例えば誰かを好きになるとする。すると次はどうやってアプローチしようと考えたり、ちょっとしたことで自分が相手に嫌われてしまったのではないかと考えたり、他に恋人や好きな人がいたらどうしようなどと考えてしまったりするのだ。

それでうまく交際されたら、次は相手が浮気をしていないかとかそういう不安を人は抱きやすくなる。

これはまさに疲弊する恋愛だ。

理性の罠に嵌ってしまっている。

 

それから好きになった人が例えば既に結婚してしまっていたりした場合、理性ある人はその場で諦めるか、執着の強い人は相手のパートナーに激しい嫉妬を覚えたり、またあるものは不倫を続けたり、なんとかしてこの恋愛をうまくいかせようと、不倫を否定しない都合のいい占い師のもとに通い詰めたりする。

 

こういった一見対照的に見える2つの作用も、人間の持つ第3のパーツ、魂によって上手に制御でき、それによって恋愛的な苦しみも克服できると私は考えた。

 

ここで、これまでの肉体や精神つまりは理性への考察から一歩離れて考えてみることにする。人が生まれる前、つまり2次成長期に入る前の男女の子供は、相手の性別を特に意識することなく一緒に鬼ごっこをしたり遊んだりすることが多い。

それは生後からの時間が短ければ短いほど、互いの性別の違いをあまり意識しない。

その後獲得していく知識レベルや、社会性のレベルから離れ、こういった生まれてまもない頃の、文化や社会の制約を受けていない頃の状態を社会哲学者のJohn Rawlsは原初状態(original positon)と定義し、以下のように説明されている。

 

It is not enough -- indeed, it is irrelevant -- to say that the contract is historically inaccurate, or that the veil of ignorance is psychologically impossible, or that the original position is in some other way unrealistic. The question is not whether the original position could ever really exist, but whether the principles which would be chosen in it are likely to be fair, given the nature of the selection process.

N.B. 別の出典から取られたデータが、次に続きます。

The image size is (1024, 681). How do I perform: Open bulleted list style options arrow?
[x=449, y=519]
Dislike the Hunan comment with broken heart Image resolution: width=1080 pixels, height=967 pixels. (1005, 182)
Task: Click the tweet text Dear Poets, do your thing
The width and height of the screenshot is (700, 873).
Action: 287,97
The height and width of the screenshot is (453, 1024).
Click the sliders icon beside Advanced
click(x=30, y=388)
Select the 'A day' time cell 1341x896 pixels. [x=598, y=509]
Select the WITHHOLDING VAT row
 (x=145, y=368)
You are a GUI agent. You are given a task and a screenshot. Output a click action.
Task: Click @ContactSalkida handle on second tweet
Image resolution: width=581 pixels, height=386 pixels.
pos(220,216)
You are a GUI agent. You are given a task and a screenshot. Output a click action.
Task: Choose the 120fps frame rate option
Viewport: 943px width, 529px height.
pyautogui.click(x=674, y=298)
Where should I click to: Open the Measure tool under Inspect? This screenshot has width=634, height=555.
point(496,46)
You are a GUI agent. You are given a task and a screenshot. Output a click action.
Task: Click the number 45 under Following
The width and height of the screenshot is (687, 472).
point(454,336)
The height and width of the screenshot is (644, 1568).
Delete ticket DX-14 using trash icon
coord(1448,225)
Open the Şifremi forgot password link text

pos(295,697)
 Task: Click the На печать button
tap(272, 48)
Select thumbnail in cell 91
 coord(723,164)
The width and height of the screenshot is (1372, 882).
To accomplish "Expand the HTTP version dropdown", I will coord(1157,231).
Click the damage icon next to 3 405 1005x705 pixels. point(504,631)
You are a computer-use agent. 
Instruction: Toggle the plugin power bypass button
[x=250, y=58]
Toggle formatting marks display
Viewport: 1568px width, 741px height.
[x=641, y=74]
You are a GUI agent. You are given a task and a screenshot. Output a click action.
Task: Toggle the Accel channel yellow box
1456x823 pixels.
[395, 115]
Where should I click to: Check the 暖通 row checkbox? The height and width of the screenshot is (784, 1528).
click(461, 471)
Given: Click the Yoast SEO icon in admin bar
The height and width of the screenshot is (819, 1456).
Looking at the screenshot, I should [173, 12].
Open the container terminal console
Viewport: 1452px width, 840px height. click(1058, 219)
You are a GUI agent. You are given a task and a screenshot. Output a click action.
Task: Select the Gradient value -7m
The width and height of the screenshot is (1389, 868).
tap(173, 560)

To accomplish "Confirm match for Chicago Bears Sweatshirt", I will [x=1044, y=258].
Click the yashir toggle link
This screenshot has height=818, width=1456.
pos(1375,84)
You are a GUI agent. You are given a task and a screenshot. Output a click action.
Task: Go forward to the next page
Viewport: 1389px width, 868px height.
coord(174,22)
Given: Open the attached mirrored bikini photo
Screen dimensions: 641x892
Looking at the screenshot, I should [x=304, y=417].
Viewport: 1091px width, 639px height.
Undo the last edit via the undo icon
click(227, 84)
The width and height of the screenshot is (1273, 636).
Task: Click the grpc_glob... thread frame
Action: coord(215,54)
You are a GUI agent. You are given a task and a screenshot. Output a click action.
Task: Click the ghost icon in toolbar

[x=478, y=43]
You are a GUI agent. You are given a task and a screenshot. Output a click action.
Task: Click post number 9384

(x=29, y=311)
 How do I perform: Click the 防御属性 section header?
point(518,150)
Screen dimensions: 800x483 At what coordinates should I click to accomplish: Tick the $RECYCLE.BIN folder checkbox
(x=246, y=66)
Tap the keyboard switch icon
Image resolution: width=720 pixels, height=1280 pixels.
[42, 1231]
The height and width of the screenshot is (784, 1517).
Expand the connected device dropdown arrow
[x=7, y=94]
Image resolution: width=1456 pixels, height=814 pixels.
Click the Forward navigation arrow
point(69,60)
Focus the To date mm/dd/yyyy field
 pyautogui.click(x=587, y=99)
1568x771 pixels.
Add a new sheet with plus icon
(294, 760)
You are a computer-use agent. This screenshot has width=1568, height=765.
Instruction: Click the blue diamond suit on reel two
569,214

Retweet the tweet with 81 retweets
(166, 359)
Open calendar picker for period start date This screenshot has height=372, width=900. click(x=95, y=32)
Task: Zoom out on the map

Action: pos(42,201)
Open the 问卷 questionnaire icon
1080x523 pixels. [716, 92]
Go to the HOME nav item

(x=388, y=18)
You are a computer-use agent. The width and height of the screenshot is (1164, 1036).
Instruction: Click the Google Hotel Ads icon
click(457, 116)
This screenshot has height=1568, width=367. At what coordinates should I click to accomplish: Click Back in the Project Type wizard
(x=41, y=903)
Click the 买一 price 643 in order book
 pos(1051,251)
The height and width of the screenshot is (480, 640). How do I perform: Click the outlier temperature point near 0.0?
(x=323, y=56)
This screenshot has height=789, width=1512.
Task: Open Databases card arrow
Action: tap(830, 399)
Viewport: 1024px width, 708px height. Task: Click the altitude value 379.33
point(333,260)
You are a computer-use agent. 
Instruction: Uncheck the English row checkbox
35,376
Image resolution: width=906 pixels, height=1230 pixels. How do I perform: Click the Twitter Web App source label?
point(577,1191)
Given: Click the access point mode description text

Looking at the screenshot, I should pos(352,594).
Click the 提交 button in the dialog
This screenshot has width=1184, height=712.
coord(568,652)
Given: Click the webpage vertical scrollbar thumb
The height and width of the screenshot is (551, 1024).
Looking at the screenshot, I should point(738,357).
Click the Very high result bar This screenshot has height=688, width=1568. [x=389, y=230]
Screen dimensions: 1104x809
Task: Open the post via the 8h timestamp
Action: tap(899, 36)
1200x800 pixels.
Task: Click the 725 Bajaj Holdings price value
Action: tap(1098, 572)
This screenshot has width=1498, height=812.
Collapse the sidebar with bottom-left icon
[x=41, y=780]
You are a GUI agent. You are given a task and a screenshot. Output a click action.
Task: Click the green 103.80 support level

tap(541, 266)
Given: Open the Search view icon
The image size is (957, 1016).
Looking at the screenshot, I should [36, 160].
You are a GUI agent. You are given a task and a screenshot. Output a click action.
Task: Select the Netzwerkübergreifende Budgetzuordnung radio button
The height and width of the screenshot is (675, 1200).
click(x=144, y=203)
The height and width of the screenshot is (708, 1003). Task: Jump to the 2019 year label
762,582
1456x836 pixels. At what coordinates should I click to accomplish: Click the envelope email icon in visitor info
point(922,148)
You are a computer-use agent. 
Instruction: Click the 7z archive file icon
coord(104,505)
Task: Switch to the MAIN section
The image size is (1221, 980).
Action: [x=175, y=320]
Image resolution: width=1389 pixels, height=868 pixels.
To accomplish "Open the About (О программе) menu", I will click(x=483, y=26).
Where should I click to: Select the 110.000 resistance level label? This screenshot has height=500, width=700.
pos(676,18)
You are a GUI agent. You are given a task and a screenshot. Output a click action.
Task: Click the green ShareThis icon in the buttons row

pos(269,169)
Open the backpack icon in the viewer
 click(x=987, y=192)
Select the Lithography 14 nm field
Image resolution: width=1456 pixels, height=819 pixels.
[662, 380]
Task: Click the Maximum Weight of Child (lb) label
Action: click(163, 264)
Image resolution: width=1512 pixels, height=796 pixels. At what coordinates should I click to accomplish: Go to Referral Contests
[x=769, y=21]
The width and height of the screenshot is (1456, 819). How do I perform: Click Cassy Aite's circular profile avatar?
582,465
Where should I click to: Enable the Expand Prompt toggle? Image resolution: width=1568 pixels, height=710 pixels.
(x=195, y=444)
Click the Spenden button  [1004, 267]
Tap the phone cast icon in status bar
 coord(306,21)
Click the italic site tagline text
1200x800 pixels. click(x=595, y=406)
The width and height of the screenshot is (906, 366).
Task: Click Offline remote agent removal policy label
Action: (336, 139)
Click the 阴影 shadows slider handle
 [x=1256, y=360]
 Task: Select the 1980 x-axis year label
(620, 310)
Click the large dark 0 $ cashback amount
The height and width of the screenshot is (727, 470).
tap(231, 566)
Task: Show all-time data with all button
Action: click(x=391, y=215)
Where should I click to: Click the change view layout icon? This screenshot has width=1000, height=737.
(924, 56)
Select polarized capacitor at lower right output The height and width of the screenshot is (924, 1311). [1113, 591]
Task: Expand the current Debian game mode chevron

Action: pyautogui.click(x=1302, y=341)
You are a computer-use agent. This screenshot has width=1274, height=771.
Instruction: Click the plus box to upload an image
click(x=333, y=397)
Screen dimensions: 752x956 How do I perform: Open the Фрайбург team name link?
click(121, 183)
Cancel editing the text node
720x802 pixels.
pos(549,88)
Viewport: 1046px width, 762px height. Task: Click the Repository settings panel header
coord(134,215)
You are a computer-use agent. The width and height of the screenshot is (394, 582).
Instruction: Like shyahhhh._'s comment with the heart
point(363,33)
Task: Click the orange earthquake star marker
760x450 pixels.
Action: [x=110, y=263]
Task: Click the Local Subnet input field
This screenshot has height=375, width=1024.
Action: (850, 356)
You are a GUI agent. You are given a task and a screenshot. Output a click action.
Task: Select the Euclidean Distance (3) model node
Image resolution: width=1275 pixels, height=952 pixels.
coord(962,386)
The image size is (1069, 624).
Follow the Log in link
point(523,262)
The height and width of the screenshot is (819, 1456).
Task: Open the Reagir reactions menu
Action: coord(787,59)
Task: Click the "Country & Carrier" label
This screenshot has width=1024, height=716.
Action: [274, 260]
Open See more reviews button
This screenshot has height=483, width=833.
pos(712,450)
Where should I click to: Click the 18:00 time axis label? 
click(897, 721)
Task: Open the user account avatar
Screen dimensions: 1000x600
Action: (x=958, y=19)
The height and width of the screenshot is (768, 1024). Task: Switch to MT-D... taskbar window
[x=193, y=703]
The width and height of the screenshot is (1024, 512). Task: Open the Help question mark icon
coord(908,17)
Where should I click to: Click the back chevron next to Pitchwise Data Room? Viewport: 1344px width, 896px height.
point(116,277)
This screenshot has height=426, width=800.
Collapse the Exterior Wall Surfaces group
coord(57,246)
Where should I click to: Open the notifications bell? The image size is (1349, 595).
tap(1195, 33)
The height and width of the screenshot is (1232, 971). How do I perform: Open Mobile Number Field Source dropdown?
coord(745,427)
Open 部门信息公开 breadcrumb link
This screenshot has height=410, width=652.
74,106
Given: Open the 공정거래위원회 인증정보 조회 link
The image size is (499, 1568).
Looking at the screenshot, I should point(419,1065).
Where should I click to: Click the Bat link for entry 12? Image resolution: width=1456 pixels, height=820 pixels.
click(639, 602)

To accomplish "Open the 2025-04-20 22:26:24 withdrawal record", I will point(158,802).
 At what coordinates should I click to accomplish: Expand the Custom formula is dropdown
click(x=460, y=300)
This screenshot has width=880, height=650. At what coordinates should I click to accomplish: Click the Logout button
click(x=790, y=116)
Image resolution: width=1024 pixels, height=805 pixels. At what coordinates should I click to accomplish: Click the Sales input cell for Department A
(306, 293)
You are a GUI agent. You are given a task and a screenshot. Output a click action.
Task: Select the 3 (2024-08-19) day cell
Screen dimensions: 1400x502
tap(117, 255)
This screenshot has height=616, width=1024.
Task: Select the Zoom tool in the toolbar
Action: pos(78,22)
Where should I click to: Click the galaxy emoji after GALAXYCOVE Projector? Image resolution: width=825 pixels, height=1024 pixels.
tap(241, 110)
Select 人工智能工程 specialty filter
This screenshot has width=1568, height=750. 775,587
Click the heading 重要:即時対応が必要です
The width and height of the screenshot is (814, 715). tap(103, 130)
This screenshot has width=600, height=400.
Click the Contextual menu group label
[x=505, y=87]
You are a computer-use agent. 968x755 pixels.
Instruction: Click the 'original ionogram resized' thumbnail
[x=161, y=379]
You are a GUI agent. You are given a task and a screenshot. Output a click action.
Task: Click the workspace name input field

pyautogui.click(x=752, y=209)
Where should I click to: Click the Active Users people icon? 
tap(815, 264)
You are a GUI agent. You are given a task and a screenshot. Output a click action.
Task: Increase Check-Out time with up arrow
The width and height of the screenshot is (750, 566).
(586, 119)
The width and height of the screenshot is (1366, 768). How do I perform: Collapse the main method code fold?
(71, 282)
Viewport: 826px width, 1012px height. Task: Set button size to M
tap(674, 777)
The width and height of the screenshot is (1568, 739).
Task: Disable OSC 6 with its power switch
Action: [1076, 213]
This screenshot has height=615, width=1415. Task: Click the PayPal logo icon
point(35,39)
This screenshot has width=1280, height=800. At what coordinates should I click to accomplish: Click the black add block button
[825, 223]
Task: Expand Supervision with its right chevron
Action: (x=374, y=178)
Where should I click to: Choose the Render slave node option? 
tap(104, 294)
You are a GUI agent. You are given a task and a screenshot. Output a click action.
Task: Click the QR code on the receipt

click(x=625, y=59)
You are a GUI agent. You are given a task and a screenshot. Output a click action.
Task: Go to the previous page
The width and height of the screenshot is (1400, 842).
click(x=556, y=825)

Will Kymlicka, Contemporary Political Philosophy: An Introduction, Oxford: Oxford UP, 1990, p. 63.


内容としては、原初状態においては、 各人の個人情報(社会的階級、人種、性別、宗教、価値観) は無知のベール(veil of ignorance)の背後に隠されているため、 各人は自分の特定の状況について知ることができないと想定される。 (ただし、各人はまったく価値観をもたないわけではなく、 自由、機会、富、収入などの、 どういう生き方をするにしても望ましいもの[primary goods]は、 なるべくたくさん欲しがっているものとされる。 (彼はこれをthin theory of the goodと呼ぶ) これによって、 各人は特定の自己利益や価値観から解放され、 偏見のない公平な見地から正義について考えることができる。

 

この考え方で言うなら、まさに異性を意識するレベルに達するまでの子供というのは、veil of ignorance(無知のベール)という言葉によって説明され、そういった感覚から離れることだができる。つまり、恋愛によって生まれる苦しみは、精神レベルでも肉体レベルでも、成熟の過程で人間が獲得する後天的なものであると気づいてしまえば話は見えて来る。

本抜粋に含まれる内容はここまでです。